Source : Préface par Eugène Canseliet, in. Aspects de l’alchimie traditionnelle, par René Alleau, , textes et symboles alchimiques, suivi de « La Pierre de touche d’Huginus À Barma (1657) », éditions de Minuit, relecture… longtemps après.
Le vitriol des philosophes, s’il est bien un sel, doit
sa couleur verte au fluide cosmique, au spiritus mundi des alchimistes,
qu’il retient après l’avoir reçu du mercure des sages.

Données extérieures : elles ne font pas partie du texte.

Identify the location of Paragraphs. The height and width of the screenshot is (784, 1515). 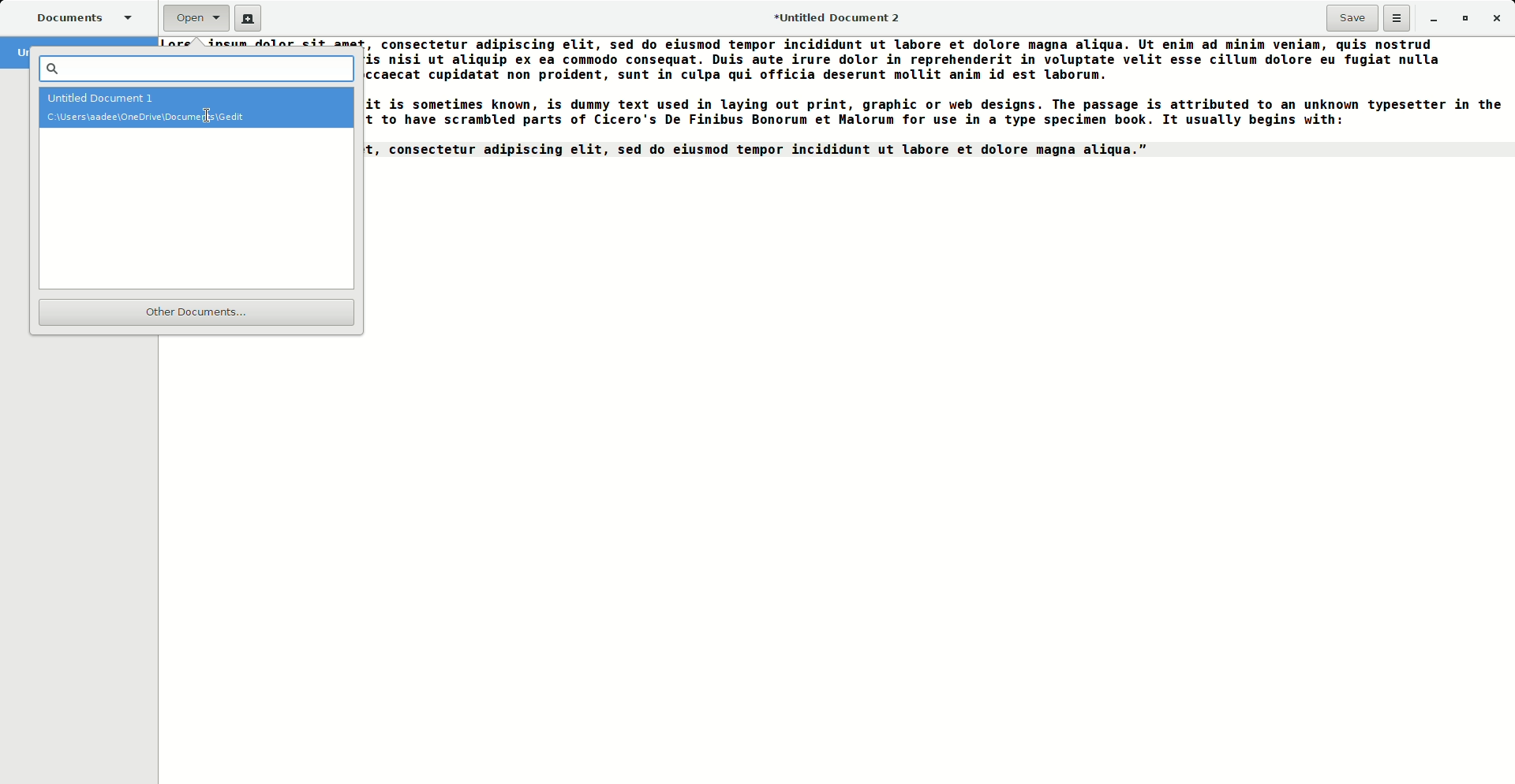
(262, 44).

Ce dernier est l’aimant
de Philalèthe, la parcelle du chaos primordial que le Père a laissée sur la
terre à la disposition des hommes de bonne volonté, le corps unique par le quel
il fait à l’Élu le don de son Fils.
La notion philosophique de l’esprit universel est
sincèrement éveillée, en une claire similitude par Etteilla, que rien ne
rebutait, ni la sotte curiosité des fâcheux, ni même la désolante abjection d’un
peuple se donnant carrière. « Cette première matière semble assez bien
être cette légère mousse qui croît avec le temps sur les vieux toits de chaume
et sur les ruines des édifices. » (Les Sept Nuances de l’Œuvre,
page 3)
Quel singulier alchimiste il fut (sous ce nom d’emprunt
formé de son patronyme Alliette lu à rebours) coiffeur de son état, 48, rue de
l’Oseille, dans le Marais et s’intitulant « professeur d’algèbre,
astrophilastre, et restaurateur de la cartomancie pratiquée par les Égyptiens »
Il se disait disciple du comte de Saint-Germain, qu’il affirmait être « le
vrai et unique auteur du Philalèthe et de qui il annonçait le voyage à
Paris, en 1787 ou 88, au plus tard… encore que le mystérieux personnage fût
décédé, croit-on, en 1784. Voici en quels termes il invoque son puissant
maître, avec qui il est tout de même indéniable que Louis XV et Mme de
Pompadour, nonobstant la rigoureuse étiquette de l’époque, soupaient intimement
en de longues soirées, allant jusqu’à lui réserver un appartement tout auprès
d’eux, pendant leurs courts déplacements en province. »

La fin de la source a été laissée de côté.